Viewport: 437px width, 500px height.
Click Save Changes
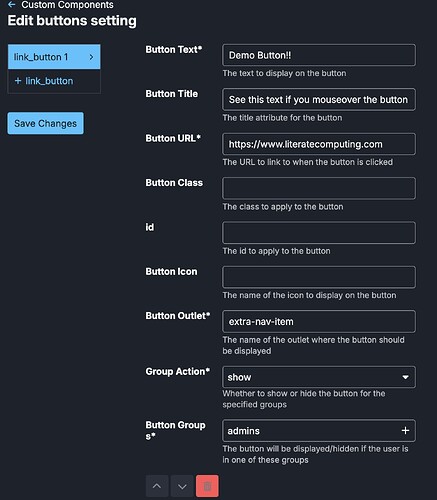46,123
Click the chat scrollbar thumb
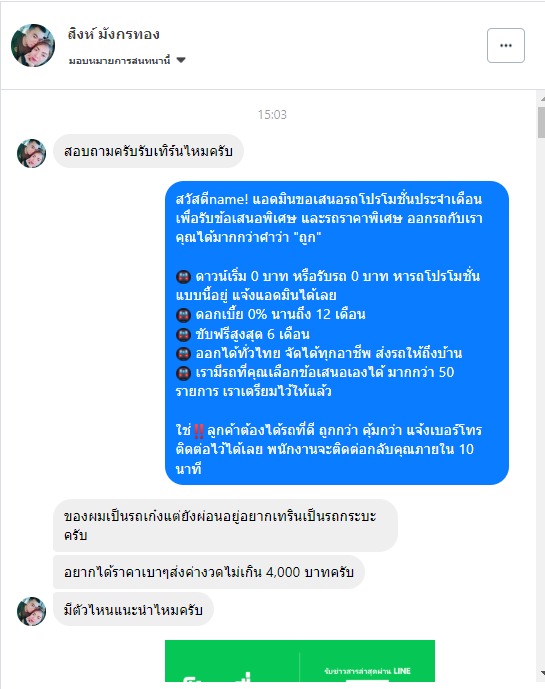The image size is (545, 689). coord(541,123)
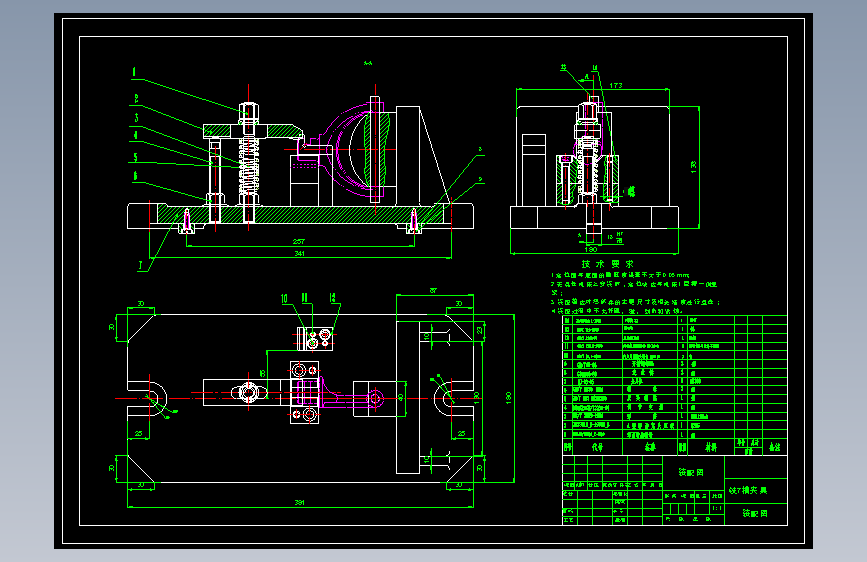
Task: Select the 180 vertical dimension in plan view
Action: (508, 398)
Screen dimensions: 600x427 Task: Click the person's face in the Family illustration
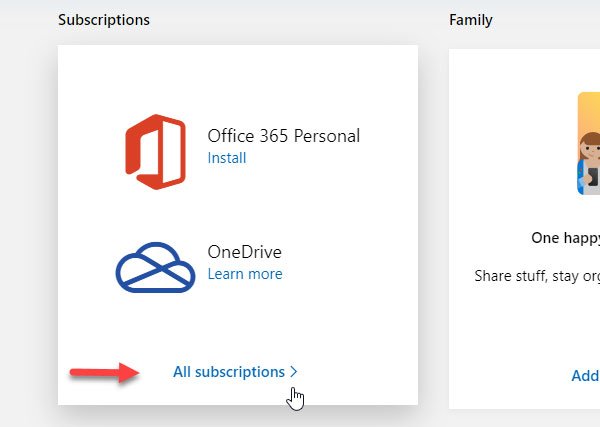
* * *
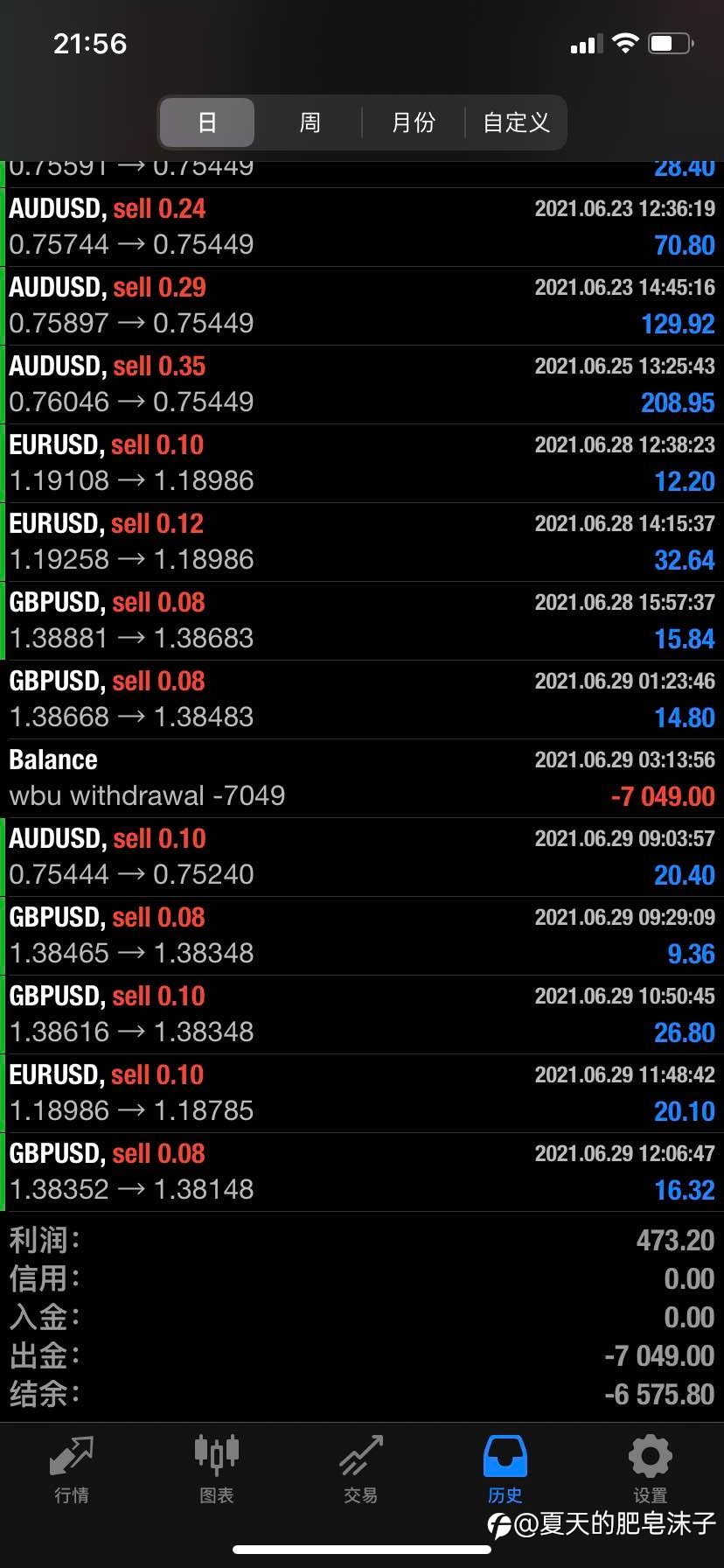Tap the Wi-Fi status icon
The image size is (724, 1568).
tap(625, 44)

Task:
Take the material above and output only the lines from the one that contains "Viewport: 437px width, 500px height." through the one that contains "Screen dimensions: 600x427", ends included and images left out.

Written answer:
Viewport: 437px width, 500px height.
Click Save Changes
46,123
Click the chat scrollbar thumb
The image size is (545, 689). coord(541,123)
Task: Select the 180 vertical dimension in plan view
Action: (508, 398)
Screen dimensions: 600x427 Task: Click the person's face in the Family illustration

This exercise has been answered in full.